A queda da casa de Usher II




As narrativas da decadência talvez sejam as mais mórbidas porque evidenciam o inevitável da simplicidade. Quando resolvemos ser simples é porque estamos dispostos a deixar de lado todo o esforço que pende para a experiência sublime: a elegância, a complexidade, os enunciados que traçam um apavorante percurso em meio ao caos, e finalmente o próprio caos assustador que acaba gerando um sentido elevado.

As moradas chegam ao fim quando a simplicidade toma cada cômodo da casa. Quando os vínculos se tornam simples e duros e as paredes começam a descascar, o assoalho a ranger e sorrisos de vapor se formam do lado de dentro da janela. Na dispensa já não há nada além de estoque e as palavras se encaixam perfeitamente em frases ditas para serem respondidas: "bom dia e alô".
Jó sofreu todas as provações do mundo, mas não deixou sua alma secar, Maria Antonieta curvou-se diante dos súditos e viu que tudo havia desmoronado. Usher confundia os galhos das árvores com garras que queriam sequestrá-lo. Nessas casas, poucos sabemos, aconteceu tudo o que acontece em toda a casa que desmorona: falta luz antes de tudo e quando dormimos, sem que percebamos, perto já do próximo amanhecer, uma misteriosa chuva de granizo fere o telhado por quase cinco segundos.
É o som da decadência de um lar: a ciência que deu lugar aos espíritos, a vontade de saber que deu lugar à mágica, a experiência que abandonou de vez a teoria.
Nos impérios antigos tocávamos fogo em sedes condenadas ao fim. Em nossas casas, esperamos que alguém resolva deixar o lar, para só então um vento muito gelado soprar e uma nuvem negra pousar em cima de casa, como na Família Addams.
A vida do espírito torna-se religiosa e perde toda a filosofia assim. O poder combinatório que orienta nossos equívocos passa a ser confundido com um mal que parece substrato metafísico.
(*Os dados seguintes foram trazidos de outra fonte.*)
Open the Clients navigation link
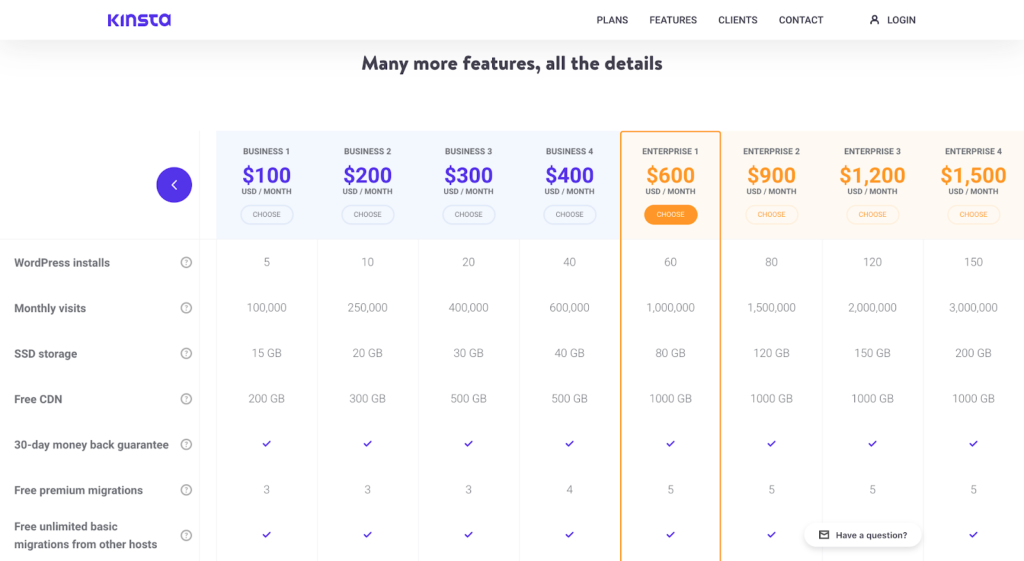[738, 20]
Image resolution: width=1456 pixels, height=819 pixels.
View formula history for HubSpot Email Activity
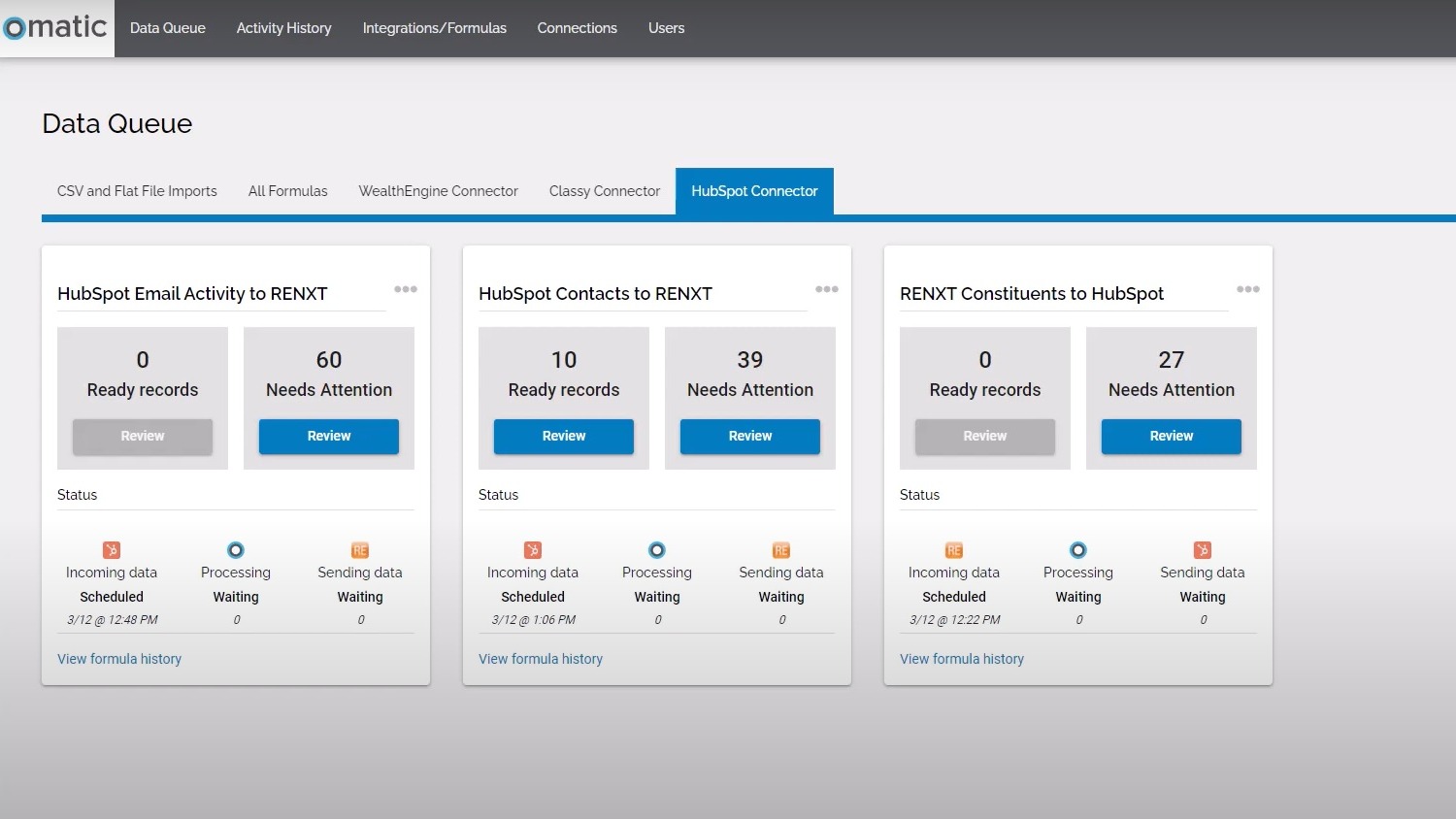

As árvores se afastam com o cheiro de afetos mortos e a única solução que você encontra para tudo, mais simples e por isso mais estúpida é finalmente a frase: "tenho que ir, aqui não vivo mais".
Solitário como um imperador romano, e menos trágico talvez, seguirei mudando, até o dia em que meu corpo se converterá à religião dos espíritos tortos de dias que não voltam enquanto dívidas morais permanecerem arraigadas ao solo imaginário do amor que decaiu.
A casa de Usher caiu pela segunda vez. Chamamos o exorcista, mas éramos todos hereges e felizes, e não escutamos quando salientou que ali se travaria uma guerra em que dificilmente alguém escaparia ileso.